**Task prompt:**
Your answer must be an exact copy of the data, without any pictures.

Saved data entries:
════════

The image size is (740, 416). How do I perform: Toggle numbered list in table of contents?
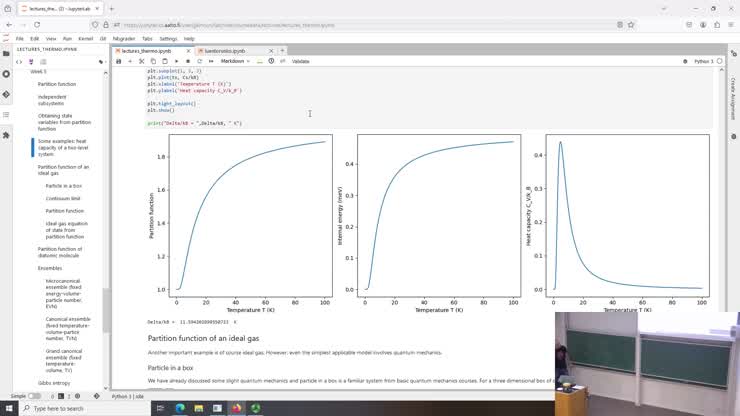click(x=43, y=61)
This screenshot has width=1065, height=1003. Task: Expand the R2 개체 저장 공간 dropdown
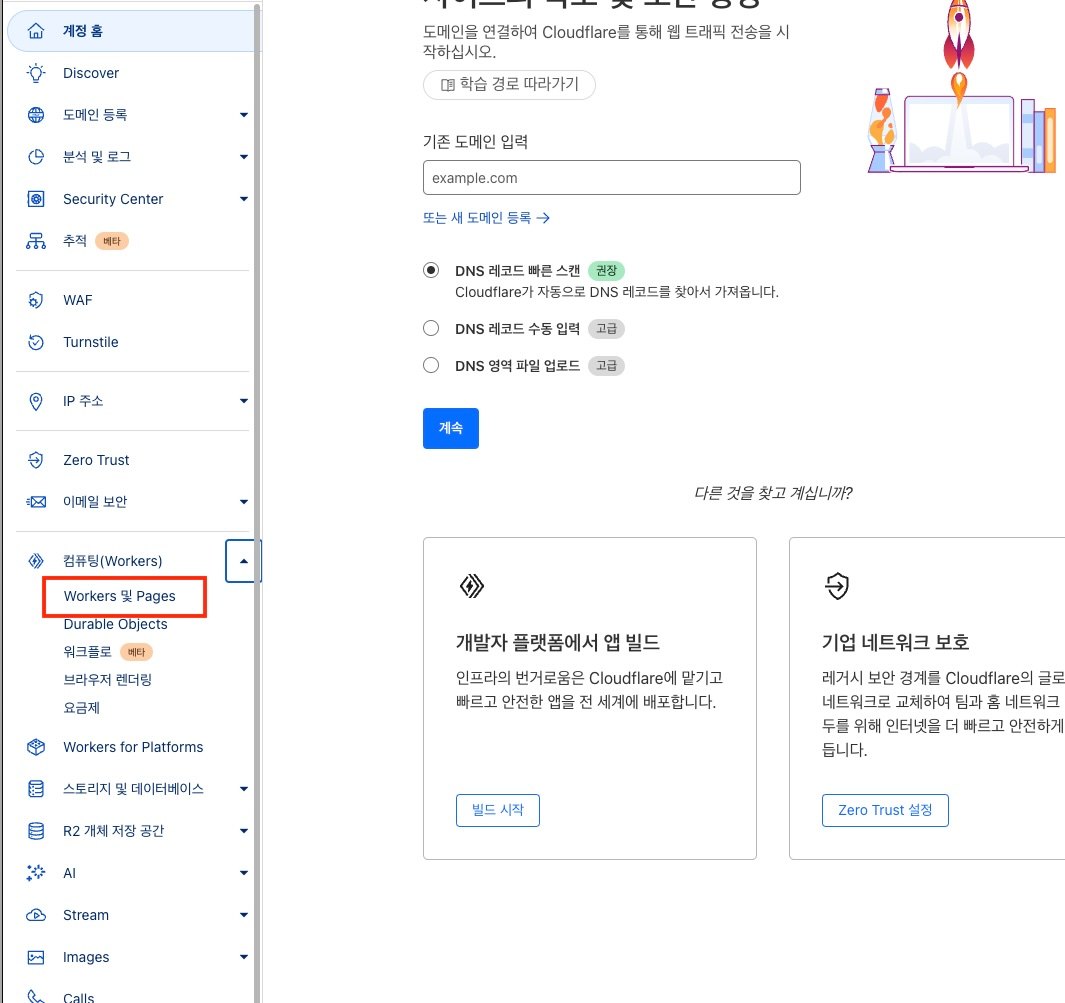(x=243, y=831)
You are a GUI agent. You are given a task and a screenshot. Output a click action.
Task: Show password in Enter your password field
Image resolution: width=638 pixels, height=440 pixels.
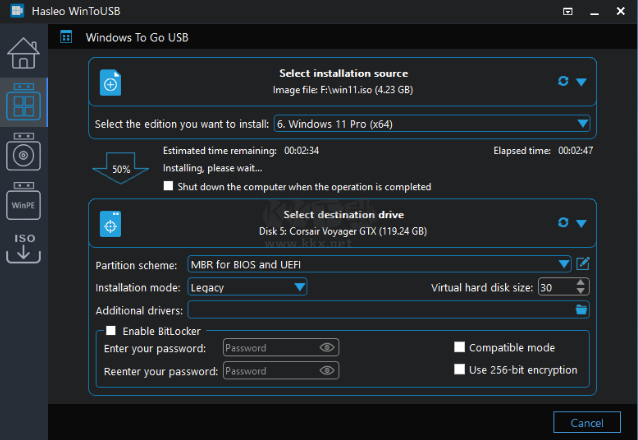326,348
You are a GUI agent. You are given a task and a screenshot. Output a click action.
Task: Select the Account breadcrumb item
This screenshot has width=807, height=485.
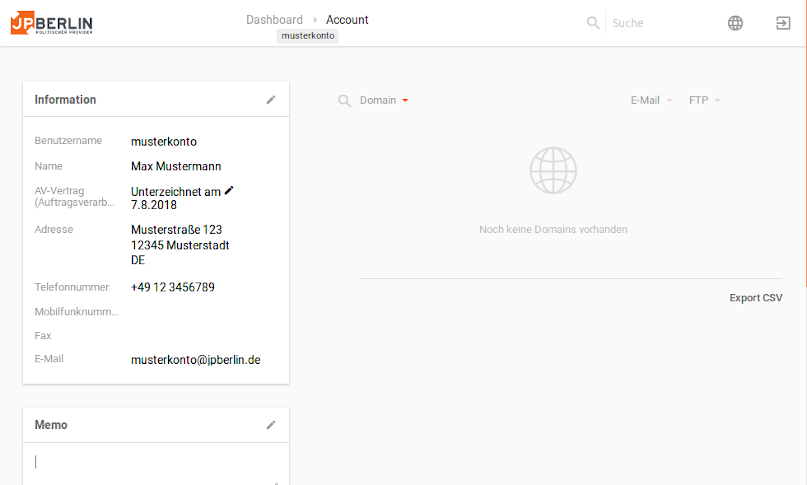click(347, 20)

════════

**Answer to this task:**
The image size is (740, 416). How do I perform: Toggle numbered list in table of contents?
click(x=43, y=61)
This screenshot has width=1065, height=1003. Task: Expand the R2 개체 저장 공간 dropdown
(x=243, y=831)
You are a GUI agent. You are given a task and a screenshot. Output a click action.
Task: Show password in Enter your password field
Image resolution: width=638 pixels, height=440 pixels.
326,348
You are a GUI agent. You are given a task and a screenshot. Output a click action.
Task: Select the Account breadcrumb item
This screenshot has width=807, height=485.
click(347, 20)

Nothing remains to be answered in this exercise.